- _Task prompt_
For the entries presented below, indicate the number of lines that include the word "Given", adding nothing else.

- _Entries supplied_
★ ★ ★ ★

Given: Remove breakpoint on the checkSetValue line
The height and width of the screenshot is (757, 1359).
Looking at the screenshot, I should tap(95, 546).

★ ★ ★ ★

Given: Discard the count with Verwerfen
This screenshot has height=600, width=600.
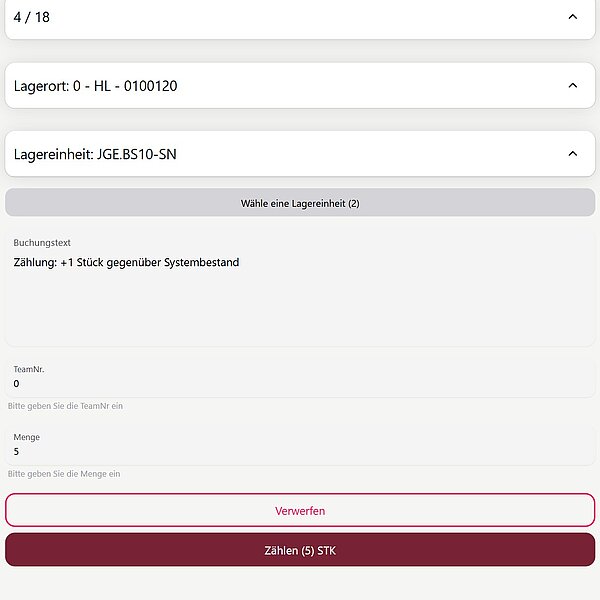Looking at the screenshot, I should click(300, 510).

★ ★ ★ ★

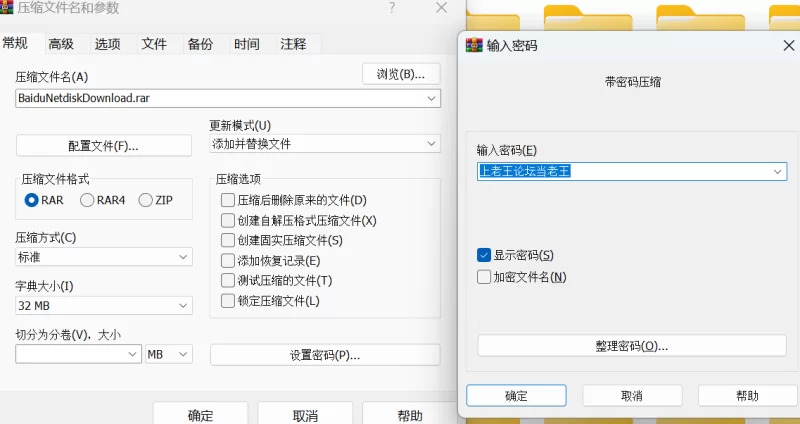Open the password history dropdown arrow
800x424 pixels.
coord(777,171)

★ ★ ★ ★

- _Response to this exercise_
2